Records for this exercise:
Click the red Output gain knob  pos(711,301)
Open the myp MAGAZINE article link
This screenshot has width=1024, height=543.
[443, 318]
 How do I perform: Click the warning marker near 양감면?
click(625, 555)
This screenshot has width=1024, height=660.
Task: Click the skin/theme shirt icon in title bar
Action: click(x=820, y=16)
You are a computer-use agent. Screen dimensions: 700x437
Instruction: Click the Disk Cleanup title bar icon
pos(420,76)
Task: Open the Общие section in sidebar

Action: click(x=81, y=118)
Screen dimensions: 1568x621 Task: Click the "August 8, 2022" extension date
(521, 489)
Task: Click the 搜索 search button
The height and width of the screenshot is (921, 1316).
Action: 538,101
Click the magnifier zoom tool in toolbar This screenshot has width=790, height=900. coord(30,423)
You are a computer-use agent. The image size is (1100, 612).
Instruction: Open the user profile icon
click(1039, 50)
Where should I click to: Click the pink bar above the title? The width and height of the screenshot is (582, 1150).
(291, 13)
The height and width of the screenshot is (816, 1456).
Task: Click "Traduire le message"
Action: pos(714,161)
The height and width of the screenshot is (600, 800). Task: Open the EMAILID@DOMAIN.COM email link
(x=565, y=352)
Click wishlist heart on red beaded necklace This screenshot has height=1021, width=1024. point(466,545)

Brief: Exactly as written, please output every entry.

Reply:
Click the red Output gain knob  pos(711,301)
Open the myp MAGAZINE article link
This screenshot has width=1024, height=543.
[443, 318]
 How do I perform: Click the warning marker near 양감면?
click(625, 555)
This screenshot has width=1024, height=660.
Task: Click the skin/theme shirt icon in title bar
Action: click(x=820, y=16)
You are a computer-use agent. Screen dimensions: 700x437
Instruction: Click the Disk Cleanup title bar icon
pos(420,76)
Task: Open the Общие section in sidebar

Action: click(x=81, y=118)
Screen dimensions: 1568x621 Task: Click the "August 8, 2022" extension date
(521, 489)
Task: Click the 搜索 search button
The height and width of the screenshot is (921, 1316).
Action: 538,101
Click the magnifier zoom tool in toolbar This screenshot has width=790, height=900. coord(30,423)
You are a computer-use agent. The image size is (1100, 612).
Instruction: Open the user profile icon
click(1039, 50)
Where should I click to: Click the pink bar above the title? The width and height of the screenshot is (582, 1150).
(291, 13)
The height and width of the screenshot is (816, 1456).
Task: Click "Traduire le message"
Action: pos(714,161)
The height and width of the screenshot is (600, 800). Task: Open the EMAILID@DOMAIN.COM email link
(x=565, y=352)
Click wishlist heart on red beaded necklace This screenshot has height=1021, width=1024. point(466,545)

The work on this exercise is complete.